Текст для работы:
--*--

«И я молюсь – О, русская земля!»

Зимние размышления о поэзии Николая Рубцова

Никогда не оставляло меня уверенное ощущение присутствия явственно выраженной неловкости, мучительного противоречия в поэзии Николая Рубцова. Ведь поэт оставляет после себя только одно безусловно правдивое свидетельство своего отношения к миру (к мipy) – свои стихи – все остальное: письма, устные признания и даже статьи – суть вторичные признания.

В хрестоматийных, любовно зачитанных, много раз повторенных наизусть и даже спетых на самые разнообразные музыкальные лады стихах Рубцова с нарастающей очевидностью – особенно в нашем новом историческом времени – проступает сокрытая и оттого невысказанная или неверно высказанная формула Веры.

А была ли Вера? – спросят его ровесники, те, кто хорошо знал Рубцова, или просто скрупулезные скептики. Да в том-то и дело, что была! Но Вера поверженная. Вера задавленная, открыться в которой Рубцову не позволял не страх, ибо он был абсолютно бесстрашен и свободен в гражданском слове, но сам мир (здесь уже мир, а не мiр), тот мир, с которым он все-таки чувствовал «самую жгучую, самую смертную связь».

Вглядываясь в «бессмертное величие Кремля», зажатый условиями и условностями этого мира, он с детской послушностью восклицает: «Да! Он земной!» Но тут же с детской непослушностью и непосредственностью продолжает: «Но как – взгляните – чуден этот вид!.. Ну, не мираж ли сказочно-небесный возник пред вами…» А далее с Рубцовым происходит то, что происходит всегда, когда наступает ответственная кода, – он словно бежит от праведной и правильной любви – к любви, если можно так сказать, конституционной, оставляя мучительное свидетельство гласного безверия при абсолютных способности и стремлении к Вере: «И я молюсь – о, Русская земля! – не на твои забытые иконы, молюсь на лик священного Кремля и на его таинственные звоны». Дело не только в том, что сама лексика выдает в поэте Веру (молюсь все-таки!) – дело в самом стремления «оправдаться», сокрыть первый и первородный смысл слова и жеста – молюсь.

Завидев «русский огонек» в «бескрайнем мертвом поле», входя в избу и обведя ее любовным и благодарным взором, поэт как бы не замечает (кроме желтых снимков семейных фотографий) важнейшего предмета в русской избе, ту самую «забытую икону», не замечает и не говорит о ней. Но зато за него говорит та, кто «головы седой не поднимая… сидела тихо у огня». А говорит она так, что и представить себе угол в ее избе без иконы невозможно: «Дай Бог, дай Бог!.. Господь с тобой! Мы денег не берем!» Вот тут уже и он отвечает ей впопад: «…желаю вам здоровья», – заканчивает вполне Евангельским: «За все добро расплатимся добром, за всю любовь расплатимся любовью».

--*--

Исходные данные:
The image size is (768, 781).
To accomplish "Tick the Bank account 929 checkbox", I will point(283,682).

--*--

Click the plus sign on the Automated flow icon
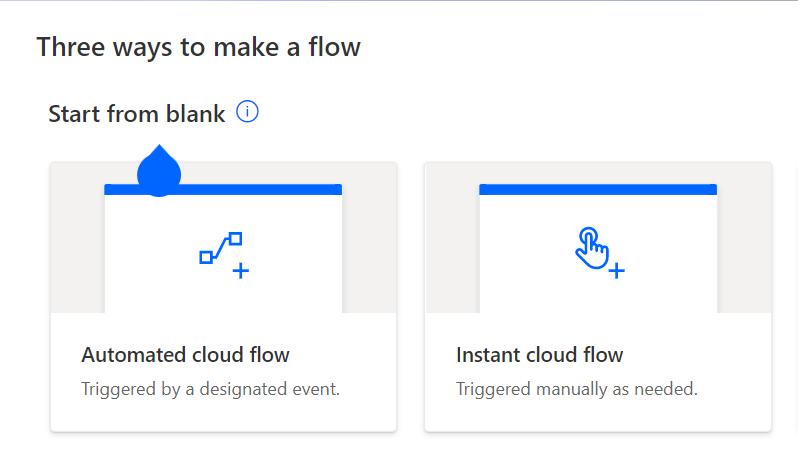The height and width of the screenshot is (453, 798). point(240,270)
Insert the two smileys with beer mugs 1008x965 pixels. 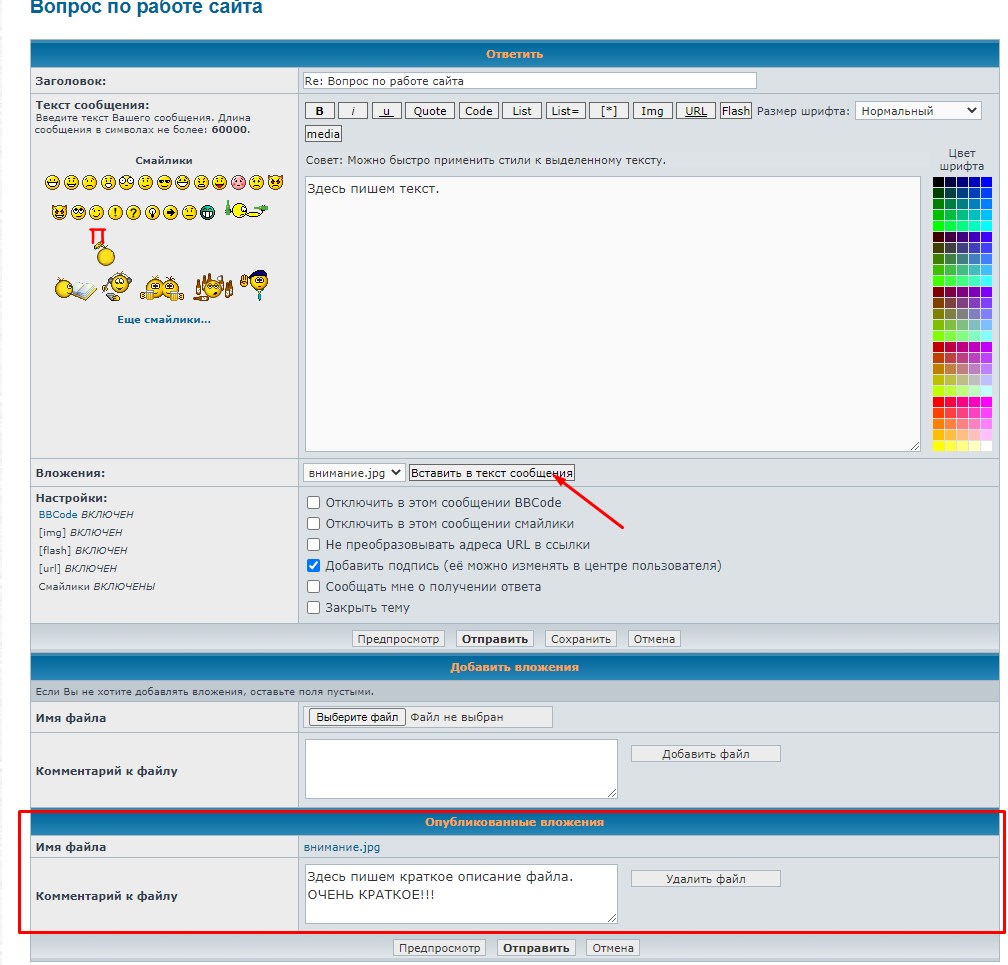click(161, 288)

--*--

Что нужно сделать:
1. Перепишите дословно отрывок из текста о поэзии Николая Рубцова: от «Никогда не оставляло» до «суть вторичные признания.» включительно.
2. Что, согласно тексту о поэзии Николая Рубцова, поэт оставляет после себя как единственное безусловно правдивое свидетельство своего отношения к миру?

Ответы к заданиям:
1.
Никогда не оставляло меня уверенное ощущение присутствия явственно выраженной неловкости, мучительного противоречия в поэзии Николая Рубцова. Ведь поэт оставляет после себя только одно безусловно правдивое свидетельство своего отношения к миру (к мipy) – свои стихи – все остальное: письма, устные признания и даже статьи – суть вторичные признания.

2. Свои стихи.